Since as long ago as 1951, those comrades have rejected
violent revolution in Britain, in favour of the parliamentary, municipal,
industrial and wider communitarian processes. With them, we share the strongest
possible identification with those who have resisted enclosure, clearances,
exorbitant rents, absentee landlordism, and a whole host of other abuses of the
rural population down to the present day, instead obtaining, and continuing to
defend, rural amenities such as schools, medical facilities, Post Offices, and
so on. Those who have opposed the destruction of the national rail and bus
networks, and who continue to demand that those services be reinstated. Those
who continue to fight for affordable housing in the countryside, and for
planning laws and procedures that take proper account of rural needs. Those who
insist that government requires the clear electoral mandate of rural as well as
of urban and suburban areas, so that any electoral reform must to be sensitive
to the need for effective rural representation, as must any new or reformed
second chamber.
The rural heritage is vitally important, as is its insistent
definition in terms stretching all the way back through the Levellers and the
Peasants’ Revolt to the Anglo-Saxon period in this country, and all the way
back to the Old Testament prophets more broadly. No Marxist historiography
there. It is no wonder that this land of miners, farm labourers and railwaymen
was pre-eminent in maintaining ties to the exiles, internal and external, who
kept up the anti-Stalinist and anti-Trotskyist struggles of the SRs, the
Mensheviks and the “Old Bolshevik” “Right Opposition”. All three were blamed on
“peasant influences”. You better believe it. And that has not gone away. It
must never go away.
We must seek co-operation with those comrades, in order to
secure an economy including a very substantial role both for workers’

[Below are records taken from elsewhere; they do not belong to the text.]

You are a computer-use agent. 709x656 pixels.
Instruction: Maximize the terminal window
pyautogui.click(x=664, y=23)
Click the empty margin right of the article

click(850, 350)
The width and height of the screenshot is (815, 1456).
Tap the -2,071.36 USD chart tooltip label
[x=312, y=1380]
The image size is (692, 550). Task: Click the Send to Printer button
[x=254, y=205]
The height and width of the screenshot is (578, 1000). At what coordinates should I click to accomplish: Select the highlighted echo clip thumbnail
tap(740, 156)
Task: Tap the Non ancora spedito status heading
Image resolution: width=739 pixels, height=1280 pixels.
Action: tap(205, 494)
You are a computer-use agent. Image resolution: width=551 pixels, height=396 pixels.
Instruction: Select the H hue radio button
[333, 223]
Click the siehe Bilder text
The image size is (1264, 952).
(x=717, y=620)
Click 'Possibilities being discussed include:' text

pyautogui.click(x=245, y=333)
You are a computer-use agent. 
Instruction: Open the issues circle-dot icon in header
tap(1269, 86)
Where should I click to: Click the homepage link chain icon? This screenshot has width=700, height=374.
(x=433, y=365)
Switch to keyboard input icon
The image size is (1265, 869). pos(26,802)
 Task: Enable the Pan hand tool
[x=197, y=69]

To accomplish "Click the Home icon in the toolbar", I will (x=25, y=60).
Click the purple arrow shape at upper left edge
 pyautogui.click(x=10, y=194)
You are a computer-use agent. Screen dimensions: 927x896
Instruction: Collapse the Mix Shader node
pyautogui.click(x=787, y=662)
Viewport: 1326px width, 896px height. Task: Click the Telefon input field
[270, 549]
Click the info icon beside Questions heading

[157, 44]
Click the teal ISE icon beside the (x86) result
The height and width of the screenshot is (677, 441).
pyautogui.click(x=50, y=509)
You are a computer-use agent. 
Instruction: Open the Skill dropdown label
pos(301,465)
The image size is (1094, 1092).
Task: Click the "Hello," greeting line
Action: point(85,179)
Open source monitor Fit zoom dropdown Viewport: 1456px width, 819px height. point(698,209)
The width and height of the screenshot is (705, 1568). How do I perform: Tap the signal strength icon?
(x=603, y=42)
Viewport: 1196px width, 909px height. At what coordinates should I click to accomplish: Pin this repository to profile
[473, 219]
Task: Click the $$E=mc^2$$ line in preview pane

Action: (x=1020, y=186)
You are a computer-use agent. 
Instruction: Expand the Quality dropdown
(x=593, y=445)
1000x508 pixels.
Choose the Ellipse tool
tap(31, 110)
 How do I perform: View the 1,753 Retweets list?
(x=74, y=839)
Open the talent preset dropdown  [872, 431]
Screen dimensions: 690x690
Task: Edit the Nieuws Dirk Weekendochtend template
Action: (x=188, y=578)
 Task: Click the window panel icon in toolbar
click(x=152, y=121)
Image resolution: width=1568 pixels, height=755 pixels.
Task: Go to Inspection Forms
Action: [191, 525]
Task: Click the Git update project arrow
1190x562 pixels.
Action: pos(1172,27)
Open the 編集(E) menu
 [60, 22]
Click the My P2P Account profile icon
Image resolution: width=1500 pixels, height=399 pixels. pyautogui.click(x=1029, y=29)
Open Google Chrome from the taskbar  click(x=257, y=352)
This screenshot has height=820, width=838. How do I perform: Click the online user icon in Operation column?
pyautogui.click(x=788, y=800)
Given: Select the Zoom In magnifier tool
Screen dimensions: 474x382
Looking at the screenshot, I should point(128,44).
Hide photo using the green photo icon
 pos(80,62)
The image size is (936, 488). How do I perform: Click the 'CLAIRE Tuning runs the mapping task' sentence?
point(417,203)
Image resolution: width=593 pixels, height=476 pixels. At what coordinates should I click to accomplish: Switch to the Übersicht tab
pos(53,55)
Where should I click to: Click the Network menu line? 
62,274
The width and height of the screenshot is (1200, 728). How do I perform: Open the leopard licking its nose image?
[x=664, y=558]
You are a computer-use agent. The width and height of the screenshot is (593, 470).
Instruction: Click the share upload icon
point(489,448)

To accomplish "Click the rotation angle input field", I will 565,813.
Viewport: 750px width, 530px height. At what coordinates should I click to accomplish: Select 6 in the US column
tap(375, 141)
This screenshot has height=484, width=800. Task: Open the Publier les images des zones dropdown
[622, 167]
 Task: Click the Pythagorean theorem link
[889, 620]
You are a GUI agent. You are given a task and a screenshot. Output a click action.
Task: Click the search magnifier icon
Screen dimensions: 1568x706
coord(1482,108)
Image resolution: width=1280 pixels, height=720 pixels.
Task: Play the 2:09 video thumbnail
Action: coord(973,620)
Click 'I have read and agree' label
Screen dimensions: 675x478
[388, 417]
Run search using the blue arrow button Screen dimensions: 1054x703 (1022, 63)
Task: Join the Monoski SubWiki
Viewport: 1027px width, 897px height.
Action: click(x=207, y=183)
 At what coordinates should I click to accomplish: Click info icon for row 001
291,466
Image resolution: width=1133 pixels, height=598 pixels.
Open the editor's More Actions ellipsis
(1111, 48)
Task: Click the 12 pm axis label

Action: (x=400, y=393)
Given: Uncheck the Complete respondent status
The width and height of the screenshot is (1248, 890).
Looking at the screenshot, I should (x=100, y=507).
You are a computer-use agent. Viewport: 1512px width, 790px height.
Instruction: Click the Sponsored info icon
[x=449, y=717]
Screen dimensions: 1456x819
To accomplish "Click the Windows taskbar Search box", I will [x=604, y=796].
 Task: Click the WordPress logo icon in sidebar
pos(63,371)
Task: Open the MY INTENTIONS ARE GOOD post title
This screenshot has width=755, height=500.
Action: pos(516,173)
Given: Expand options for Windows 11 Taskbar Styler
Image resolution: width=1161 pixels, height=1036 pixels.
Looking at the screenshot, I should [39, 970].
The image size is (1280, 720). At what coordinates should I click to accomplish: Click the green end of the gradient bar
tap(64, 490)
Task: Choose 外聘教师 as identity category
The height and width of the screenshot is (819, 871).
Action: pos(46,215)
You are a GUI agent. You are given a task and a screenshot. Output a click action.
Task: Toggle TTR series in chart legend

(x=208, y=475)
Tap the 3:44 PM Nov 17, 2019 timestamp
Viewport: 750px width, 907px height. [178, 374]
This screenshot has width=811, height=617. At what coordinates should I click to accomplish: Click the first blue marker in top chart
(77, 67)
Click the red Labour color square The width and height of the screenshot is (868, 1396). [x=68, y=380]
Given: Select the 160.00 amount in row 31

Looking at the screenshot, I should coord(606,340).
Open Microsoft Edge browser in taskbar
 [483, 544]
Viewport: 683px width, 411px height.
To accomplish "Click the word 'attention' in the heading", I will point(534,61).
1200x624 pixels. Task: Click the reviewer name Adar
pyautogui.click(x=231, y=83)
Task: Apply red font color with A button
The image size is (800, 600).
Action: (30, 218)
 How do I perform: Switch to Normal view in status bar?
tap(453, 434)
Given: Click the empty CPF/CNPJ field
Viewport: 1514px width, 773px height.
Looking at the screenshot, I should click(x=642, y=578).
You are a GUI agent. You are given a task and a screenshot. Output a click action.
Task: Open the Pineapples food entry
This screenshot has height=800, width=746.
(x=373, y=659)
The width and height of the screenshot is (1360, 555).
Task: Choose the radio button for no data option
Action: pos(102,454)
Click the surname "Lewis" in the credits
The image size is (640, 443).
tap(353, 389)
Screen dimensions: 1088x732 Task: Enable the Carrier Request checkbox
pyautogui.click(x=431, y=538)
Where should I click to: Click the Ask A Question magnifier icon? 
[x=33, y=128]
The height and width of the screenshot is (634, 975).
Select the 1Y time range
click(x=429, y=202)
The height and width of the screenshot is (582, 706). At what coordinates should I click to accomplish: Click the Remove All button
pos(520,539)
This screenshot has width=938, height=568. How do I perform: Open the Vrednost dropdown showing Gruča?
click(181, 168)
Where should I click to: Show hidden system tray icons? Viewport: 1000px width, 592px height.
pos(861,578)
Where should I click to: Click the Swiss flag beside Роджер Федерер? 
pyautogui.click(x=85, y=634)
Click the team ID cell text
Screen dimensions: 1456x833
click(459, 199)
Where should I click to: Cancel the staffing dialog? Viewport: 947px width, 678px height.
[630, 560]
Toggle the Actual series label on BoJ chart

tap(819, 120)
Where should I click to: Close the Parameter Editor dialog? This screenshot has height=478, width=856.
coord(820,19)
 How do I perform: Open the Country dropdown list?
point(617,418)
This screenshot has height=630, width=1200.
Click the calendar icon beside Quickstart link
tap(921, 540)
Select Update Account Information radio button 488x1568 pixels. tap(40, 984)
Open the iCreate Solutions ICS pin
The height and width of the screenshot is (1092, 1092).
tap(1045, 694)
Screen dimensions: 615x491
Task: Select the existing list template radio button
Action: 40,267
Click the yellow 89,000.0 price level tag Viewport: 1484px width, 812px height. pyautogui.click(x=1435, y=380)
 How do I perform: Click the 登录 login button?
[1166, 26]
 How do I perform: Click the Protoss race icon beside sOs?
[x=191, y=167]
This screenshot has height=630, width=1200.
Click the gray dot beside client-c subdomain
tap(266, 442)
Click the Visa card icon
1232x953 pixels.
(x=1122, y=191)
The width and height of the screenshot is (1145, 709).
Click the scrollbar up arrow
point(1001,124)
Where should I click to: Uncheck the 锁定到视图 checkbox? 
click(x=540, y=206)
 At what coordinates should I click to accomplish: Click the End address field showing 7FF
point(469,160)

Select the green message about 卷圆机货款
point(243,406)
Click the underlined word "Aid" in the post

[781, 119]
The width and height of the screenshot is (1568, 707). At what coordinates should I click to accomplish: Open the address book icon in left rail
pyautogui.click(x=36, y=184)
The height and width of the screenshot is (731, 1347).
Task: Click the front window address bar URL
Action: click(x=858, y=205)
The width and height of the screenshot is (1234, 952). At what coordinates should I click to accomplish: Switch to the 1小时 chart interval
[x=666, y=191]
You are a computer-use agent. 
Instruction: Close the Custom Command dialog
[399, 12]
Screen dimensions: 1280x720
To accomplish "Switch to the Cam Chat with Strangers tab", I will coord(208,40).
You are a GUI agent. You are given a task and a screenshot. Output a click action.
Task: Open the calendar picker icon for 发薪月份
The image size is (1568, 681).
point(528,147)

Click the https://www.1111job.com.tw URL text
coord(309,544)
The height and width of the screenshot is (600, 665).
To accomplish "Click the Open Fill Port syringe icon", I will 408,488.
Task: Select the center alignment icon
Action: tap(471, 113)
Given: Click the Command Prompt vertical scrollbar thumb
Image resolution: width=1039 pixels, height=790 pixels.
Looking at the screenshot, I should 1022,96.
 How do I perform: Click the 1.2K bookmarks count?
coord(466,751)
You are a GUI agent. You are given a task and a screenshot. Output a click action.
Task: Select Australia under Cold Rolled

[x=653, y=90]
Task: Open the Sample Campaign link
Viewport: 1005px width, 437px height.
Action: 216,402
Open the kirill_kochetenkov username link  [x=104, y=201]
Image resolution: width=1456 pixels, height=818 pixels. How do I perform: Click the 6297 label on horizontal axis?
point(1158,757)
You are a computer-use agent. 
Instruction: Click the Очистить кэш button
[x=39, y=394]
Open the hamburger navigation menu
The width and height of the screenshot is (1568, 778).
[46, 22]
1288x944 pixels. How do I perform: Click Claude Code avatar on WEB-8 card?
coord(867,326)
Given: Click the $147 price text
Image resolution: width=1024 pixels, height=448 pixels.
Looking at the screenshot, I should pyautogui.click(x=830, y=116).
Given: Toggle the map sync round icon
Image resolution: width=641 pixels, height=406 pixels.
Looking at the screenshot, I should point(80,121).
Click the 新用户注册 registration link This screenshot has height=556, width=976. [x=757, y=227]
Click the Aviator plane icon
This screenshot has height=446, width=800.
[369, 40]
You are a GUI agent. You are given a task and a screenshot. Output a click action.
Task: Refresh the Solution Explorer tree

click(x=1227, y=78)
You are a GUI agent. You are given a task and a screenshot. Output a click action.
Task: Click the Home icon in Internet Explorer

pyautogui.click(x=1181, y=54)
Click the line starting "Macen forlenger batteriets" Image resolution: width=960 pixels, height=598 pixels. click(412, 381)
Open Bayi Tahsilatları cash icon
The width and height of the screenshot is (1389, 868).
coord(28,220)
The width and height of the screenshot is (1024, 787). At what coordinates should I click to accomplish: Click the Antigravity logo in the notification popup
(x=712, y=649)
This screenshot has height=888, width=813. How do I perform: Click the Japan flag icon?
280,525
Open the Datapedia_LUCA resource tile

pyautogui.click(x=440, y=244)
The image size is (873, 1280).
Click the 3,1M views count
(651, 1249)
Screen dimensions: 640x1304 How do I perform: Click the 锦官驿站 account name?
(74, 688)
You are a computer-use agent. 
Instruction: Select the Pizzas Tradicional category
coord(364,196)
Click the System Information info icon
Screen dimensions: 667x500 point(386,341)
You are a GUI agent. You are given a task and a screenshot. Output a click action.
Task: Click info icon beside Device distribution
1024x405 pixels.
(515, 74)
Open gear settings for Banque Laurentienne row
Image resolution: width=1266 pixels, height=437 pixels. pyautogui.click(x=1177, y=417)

co-operatives and for publicly owned enterprises run on behalf of the people,
with the public ownership of key industries in order to boost the economy and
raise the general standard of living, with massive investment by the State in
key areas of the economy, and with a planned economy designed to increase the
standard of living for working people, including the utilisation of this
country’s vast reserves of coal. Co-operation in order to secure a substantial
increase in public spending on education, healthcare, transport, housing, and
recreational facilities, with the tax burden shifted onto the rich and onto
large corporations, and with the reduction of direct taxes on working people’s
incomes.
With them, we emphasise the importance of democracy and
freedom in everyday life, with a particular emphasis on the freedom of the
press and on freedom of speech, with full engagement in the battle of ideas at
every level of cultural life and of the education system, with the refusal to
consign or confine demotic culture to “the enormous condescension of
posterity”, and with full participation in broad-based and inclusive campaigns
for human rights and civil liberties, for peace (including nuclear,
radiological, chemical and biological disarmament, and including against the
arms trade), for environmental responsibility, and for the defence and
extension of jobs, services and amenities. We are therefore most concerned to
secure the continued publication of the Morning
Star and of Tribune, to end the
wider media’s discrimination against them, and to ensure our long and fruitful
partnership with Independent Labour Publications.